(Saved entries)
====

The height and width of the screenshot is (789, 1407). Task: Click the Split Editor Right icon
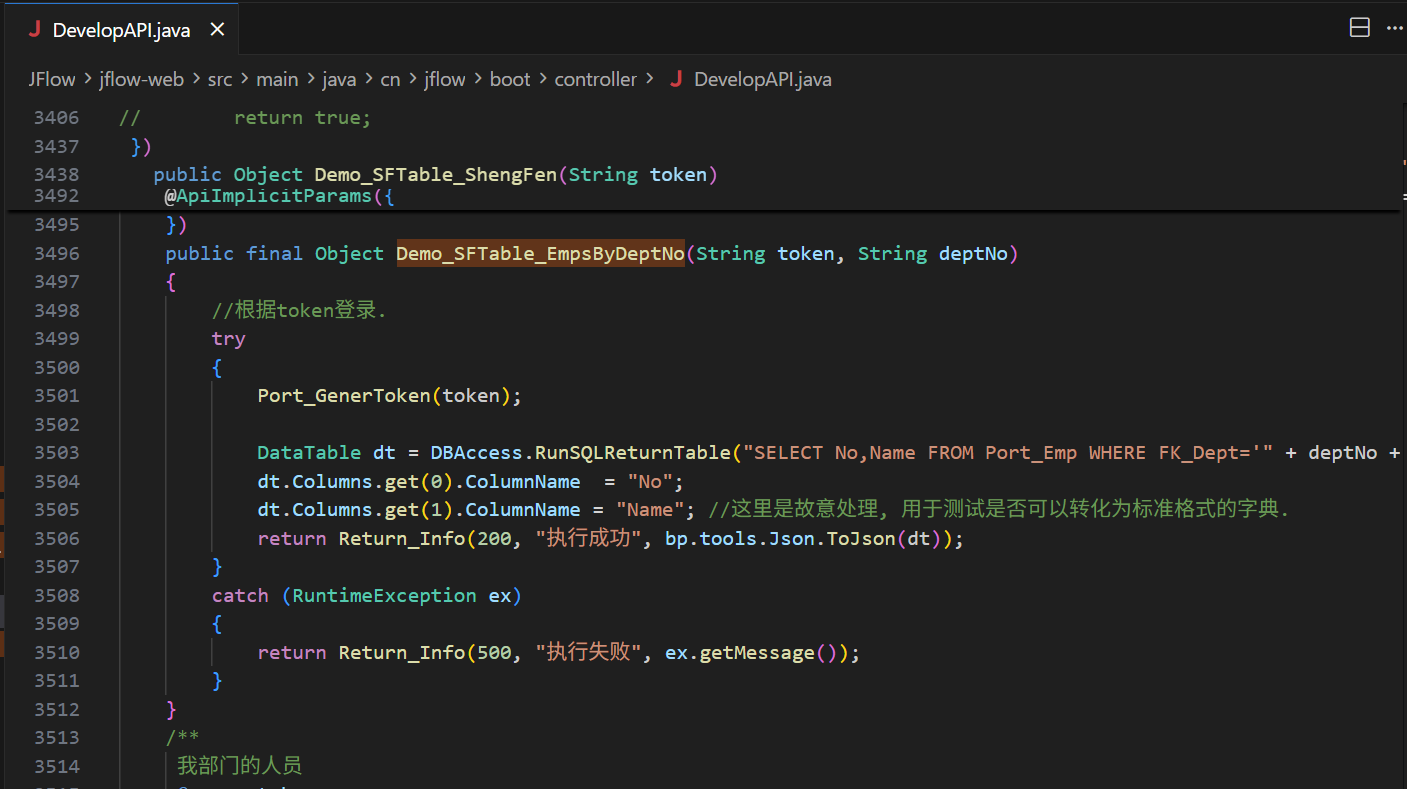[1359, 28]
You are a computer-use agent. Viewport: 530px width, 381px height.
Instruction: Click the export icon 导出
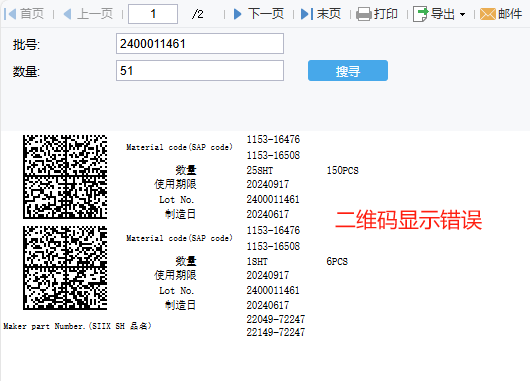click(x=420, y=14)
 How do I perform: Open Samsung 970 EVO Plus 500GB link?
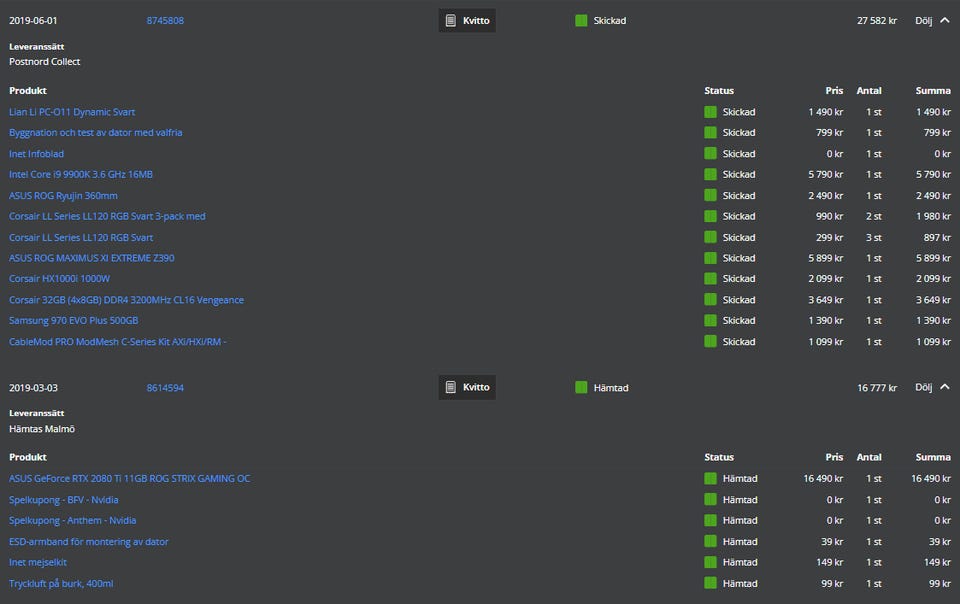74,321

====

*EXERCISE PROMPT*. Write out the data in full and exactly as given, though without the images.

*OUTPUT OF THE TASK*.
The height and width of the screenshot is (789, 1407). Task: Click the Split Editor Right icon
[1359, 28]
You are a computer-use agent. Viewport: 530px width, 381px height.
Instruction: Click the export icon 导出
click(x=420, y=14)
 How do I perform: Open Samsung 970 EVO Plus 500GB link?
74,321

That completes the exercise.